> Exercise aim
The lines from the start of the records through the one containing "You are a computer-use agent. The" are to be restated word for word; please include both ends.

> Source material
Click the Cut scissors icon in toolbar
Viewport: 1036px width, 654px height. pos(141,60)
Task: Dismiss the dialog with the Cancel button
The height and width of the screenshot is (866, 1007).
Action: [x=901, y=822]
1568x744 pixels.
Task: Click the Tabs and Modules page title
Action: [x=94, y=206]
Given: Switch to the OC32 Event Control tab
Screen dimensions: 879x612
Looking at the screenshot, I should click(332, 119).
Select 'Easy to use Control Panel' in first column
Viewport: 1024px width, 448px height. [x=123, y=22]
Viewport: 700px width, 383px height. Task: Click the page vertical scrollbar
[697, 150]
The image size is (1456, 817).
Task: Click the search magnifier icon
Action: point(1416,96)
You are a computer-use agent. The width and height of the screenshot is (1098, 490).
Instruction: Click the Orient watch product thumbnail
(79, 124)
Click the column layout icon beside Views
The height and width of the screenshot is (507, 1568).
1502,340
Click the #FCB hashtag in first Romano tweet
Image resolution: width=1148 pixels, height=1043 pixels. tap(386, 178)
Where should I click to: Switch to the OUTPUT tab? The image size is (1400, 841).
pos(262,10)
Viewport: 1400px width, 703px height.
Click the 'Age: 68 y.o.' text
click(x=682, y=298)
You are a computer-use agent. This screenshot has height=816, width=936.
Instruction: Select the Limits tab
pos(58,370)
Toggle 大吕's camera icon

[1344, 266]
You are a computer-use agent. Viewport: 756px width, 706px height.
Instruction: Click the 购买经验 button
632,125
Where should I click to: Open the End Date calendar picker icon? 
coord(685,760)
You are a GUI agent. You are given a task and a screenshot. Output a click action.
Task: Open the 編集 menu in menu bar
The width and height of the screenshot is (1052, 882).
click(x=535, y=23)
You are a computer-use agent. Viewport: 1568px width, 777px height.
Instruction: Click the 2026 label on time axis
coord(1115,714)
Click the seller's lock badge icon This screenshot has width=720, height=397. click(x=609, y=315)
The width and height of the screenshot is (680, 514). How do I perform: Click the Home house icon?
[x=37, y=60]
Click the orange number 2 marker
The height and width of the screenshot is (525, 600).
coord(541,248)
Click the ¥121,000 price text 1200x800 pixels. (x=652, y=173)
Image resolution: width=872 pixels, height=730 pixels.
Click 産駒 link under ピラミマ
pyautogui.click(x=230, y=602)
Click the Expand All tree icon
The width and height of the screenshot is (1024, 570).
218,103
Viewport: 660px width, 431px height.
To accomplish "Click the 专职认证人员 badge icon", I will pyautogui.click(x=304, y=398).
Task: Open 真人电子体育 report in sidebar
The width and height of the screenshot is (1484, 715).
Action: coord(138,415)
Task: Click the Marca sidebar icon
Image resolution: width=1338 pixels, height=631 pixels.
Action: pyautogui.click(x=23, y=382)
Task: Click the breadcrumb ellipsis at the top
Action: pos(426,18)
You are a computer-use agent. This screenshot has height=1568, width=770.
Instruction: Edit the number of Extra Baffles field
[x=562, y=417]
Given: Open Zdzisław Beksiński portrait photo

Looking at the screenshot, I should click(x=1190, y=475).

> Written answer
Click the Cut scissors icon in toolbar
Viewport: 1036px width, 654px height. pos(141,60)
Task: Dismiss the dialog with the Cancel button
The height and width of the screenshot is (866, 1007).
Action: [x=901, y=822]
1568x744 pixels.
Task: Click the Tabs and Modules page title
Action: [x=94, y=206]
Given: Switch to the OC32 Event Control tab
Screen dimensions: 879x612
Looking at the screenshot, I should click(332, 119).
Select 'Easy to use Control Panel' in first column
Viewport: 1024px width, 448px height. [x=123, y=22]
Viewport: 700px width, 383px height. Task: Click the page vertical scrollbar
[697, 150]
The image size is (1456, 817).
Task: Click the search magnifier icon
Action: point(1416,96)
You are a computer-use agent. The width and height of the screenshot is (1098, 490).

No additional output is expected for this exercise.